> **INSTRUCTIONS TO FOLLOW**:
Give back the full data character for character.

··· DATA SHOWN

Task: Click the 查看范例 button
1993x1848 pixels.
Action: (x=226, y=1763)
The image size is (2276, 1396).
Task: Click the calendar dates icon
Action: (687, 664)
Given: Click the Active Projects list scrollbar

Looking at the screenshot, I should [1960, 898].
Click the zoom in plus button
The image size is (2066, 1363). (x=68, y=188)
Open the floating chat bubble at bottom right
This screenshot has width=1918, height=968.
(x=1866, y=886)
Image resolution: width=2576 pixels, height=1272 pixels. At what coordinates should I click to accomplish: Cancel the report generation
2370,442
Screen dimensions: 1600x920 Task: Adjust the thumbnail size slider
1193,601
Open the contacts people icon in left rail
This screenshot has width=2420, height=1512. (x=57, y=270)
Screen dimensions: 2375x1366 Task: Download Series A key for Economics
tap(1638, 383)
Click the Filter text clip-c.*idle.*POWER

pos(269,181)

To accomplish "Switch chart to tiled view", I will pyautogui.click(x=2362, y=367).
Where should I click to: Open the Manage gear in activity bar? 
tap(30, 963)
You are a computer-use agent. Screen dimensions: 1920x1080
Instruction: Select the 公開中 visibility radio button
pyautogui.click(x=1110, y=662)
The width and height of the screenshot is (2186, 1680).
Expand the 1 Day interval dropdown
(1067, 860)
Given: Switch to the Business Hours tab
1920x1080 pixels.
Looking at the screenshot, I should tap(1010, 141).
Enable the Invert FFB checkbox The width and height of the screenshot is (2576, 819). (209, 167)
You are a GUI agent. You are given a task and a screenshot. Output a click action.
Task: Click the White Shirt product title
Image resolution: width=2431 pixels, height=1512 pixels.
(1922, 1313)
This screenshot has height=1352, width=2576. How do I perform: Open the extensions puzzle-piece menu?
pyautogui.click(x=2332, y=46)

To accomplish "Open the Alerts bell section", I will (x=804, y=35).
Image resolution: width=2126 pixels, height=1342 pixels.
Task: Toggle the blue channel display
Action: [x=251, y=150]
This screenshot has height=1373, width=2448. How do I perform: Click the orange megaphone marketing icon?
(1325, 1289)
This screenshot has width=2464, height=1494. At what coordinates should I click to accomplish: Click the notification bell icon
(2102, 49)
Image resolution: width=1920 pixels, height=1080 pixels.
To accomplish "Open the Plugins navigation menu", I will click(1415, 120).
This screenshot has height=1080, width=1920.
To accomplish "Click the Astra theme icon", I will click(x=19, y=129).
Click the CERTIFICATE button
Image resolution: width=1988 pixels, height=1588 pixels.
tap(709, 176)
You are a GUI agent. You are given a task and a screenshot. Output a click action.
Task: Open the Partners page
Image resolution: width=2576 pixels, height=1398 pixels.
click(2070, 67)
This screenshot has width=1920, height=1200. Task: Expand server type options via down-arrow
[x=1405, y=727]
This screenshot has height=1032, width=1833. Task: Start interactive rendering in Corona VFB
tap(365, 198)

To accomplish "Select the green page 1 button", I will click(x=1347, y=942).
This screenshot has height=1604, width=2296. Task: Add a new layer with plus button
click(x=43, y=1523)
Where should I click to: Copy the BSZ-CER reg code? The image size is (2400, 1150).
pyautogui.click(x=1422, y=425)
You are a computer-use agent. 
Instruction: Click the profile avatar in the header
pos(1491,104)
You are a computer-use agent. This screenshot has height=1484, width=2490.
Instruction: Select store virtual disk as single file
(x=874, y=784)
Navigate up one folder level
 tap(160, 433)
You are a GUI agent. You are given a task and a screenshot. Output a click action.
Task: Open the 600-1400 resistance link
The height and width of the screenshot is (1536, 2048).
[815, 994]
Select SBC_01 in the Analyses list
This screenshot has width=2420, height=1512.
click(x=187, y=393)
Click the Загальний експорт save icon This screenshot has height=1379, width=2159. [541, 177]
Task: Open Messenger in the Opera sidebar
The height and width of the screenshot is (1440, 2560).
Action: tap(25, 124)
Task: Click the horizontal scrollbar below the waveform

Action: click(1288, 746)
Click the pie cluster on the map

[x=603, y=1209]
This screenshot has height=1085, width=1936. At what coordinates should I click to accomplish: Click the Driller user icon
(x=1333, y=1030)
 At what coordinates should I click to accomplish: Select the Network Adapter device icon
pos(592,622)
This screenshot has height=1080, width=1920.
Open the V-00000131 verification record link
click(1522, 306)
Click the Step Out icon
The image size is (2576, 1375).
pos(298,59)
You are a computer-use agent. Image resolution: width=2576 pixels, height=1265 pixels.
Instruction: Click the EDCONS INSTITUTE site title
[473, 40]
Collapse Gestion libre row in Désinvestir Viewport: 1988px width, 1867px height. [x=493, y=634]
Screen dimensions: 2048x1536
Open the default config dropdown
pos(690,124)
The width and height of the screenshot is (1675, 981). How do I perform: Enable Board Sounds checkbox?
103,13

······

> **REPLY**:
Task: Click the 查看范例 button
1993x1848 pixels.
Action: (x=226, y=1763)
The image size is (2276, 1396).
Task: Click the calendar dates icon
Action: (687, 664)
Given: Click the Active Projects list scrollbar

Looking at the screenshot, I should [1960, 898].
Click the zoom in plus button
The image size is (2066, 1363). (x=68, y=188)
Open the floating chat bubble at bottom right
This screenshot has width=1918, height=968.
(x=1866, y=886)
Image resolution: width=2576 pixels, height=1272 pixels. At what coordinates should I click to accomplish: Cancel the report generation
2370,442
Screen dimensions: 1600x920 Task: Adjust the thumbnail size slider
1193,601
Open the contacts people icon in left rail
This screenshot has width=2420, height=1512. (x=57, y=270)
Screen dimensions: 2375x1366 Task: Download Series A key for Economics
tap(1638, 383)
Click the Filter text clip-c.*idle.*POWER

pos(269,181)

To accomplish "Switch chart to tiled view", I will pyautogui.click(x=2362, y=367).
Where should I click to: Open the Manage gear in activity bar? 
tap(30, 963)
You are a computer-use agent. Screen dimensions: 1920x1080
Instruction: Select the 公開中 visibility radio button
pyautogui.click(x=1110, y=662)
The width and height of the screenshot is (2186, 1680).
Expand the 1 Day interval dropdown
(1067, 860)
Given: Switch to the Business Hours tab
1920x1080 pixels.
Looking at the screenshot, I should tap(1010, 141).
Enable the Invert FFB checkbox The width and height of the screenshot is (2576, 819). (209, 167)
You are a GUI agent. You are given a task and a screenshot. Output a click action.
Task: Click the White Shirt product title
Image resolution: width=2431 pixels, height=1512 pixels.
(1922, 1313)
This screenshot has height=1352, width=2576. How do I perform: Open the extensions puzzle-piece menu?
pyautogui.click(x=2332, y=46)

To accomplish "Open the Alerts bell section", I will (x=804, y=35).
Image resolution: width=2126 pixels, height=1342 pixels.
Task: Toggle the blue channel display
Action: [x=251, y=150]
This screenshot has height=1373, width=2448. How do I perform: Click the orange megaphone marketing icon?
(1325, 1289)
This screenshot has width=2464, height=1494. At what coordinates should I click to accomplish: Click the notification bell icon
(2102, 49)
Image resolution: width=1920 pixels, height=1080 pixels.
To accomplish "Open the Plugins navigation menu", I will click(1415, 120).
This screenshot has height=1080, width=1920.
To accomplish "Click the Astra theme icon", I will click(x=19, y=129).
Click the CERTIFICATE button
Image resolution: width=1988 pixels, height=1588 pixels.
tap(709, 176)
You are a GUI agent. You are given a task and a screenshot. Output a click action.
Task: Open the Partners page
Image resolution: width=2576 pixels, height=1398 pixels.
click(2070, 67)
This screenshot has width=1920, height=1200. Task: Expand server type options via down-arrow
[x=1405, y=727]
This screenshot has height=1032, width=1833. Task: Start interactive rendering in Corona VFB
tap(365, 198)

To accomplish "Select the green page 1 button", I will click(x=1347, y=942).
This screenshot has height=1604, width=2296. Task: Add a new layer with plus button
click(x=43, y=1523)
Where should I click to: Copy the BSZ-CER reg code? The image size is (2400, 1150).
pyautogui.click(x=1422, y=425)
You are a computer-use agent. 
Instruction: Click the profile avatar in the header
pos(1491,104)
You are a computer-use agent. This screenshot has height=1484, width=2490.
Instruction: Select store virtual disk as single file
(x=874, y=784)
Navigate up one folder level
 tap(160, 433)
You are a GUI agent. You are given a task and a screenshot. Output a click action.
Task: Open the 600-1400 resistance link
The height and width of the screenshot is (1536, 2048).
[815, 994]
Select SBC_01 in the Analyses list
This screenshot has width=2420, height=1512.
click(x=187, y=393)
Click the Загальний експорт save icon This screenshot has height=1379, width=2159. [541, 177]
Task: Open Messenger in the Opera sidebar
The height and width of the screenshot is (1440, 2560).
Action: tap(25, 124)
Task: Click the horizontal scrollbar below the waveform

Action: click(1288, 746)
Click the pie cluster on the map

[x=603, y=1209]
This screenshot has height=1085, width=1936. At what coordinates should I click to accomplish: Click the Driller user icon
(x=1333, y=1030)
 At what coordinates should I click to accomplish: Select the Network Adapter device icon
pos(592,622)
This screenshot has height=1080, width=1920.
Open the V-00000131 verification record link
click(1522, 306)
Click the Step Out icon
The image size is (2576, 1375).
pos(298,59)
You are a computer-use agent. Image resolution: width=2576 pixels, height=1265 pixels.
Instruction: Click the EDCONS INSTITUTE site title
[473, 40]
Collapse Gestion libre row in Désinvestir Viewport: 1988px width, 1867px height. [x=493, y=634]
Screen dimensions: 2048x1536
Open the default config dropdown
pos(690,124)
The width and height of the screenshot is (1675, 981). How do I perform: Enable Board Sounds checkbox?
103,13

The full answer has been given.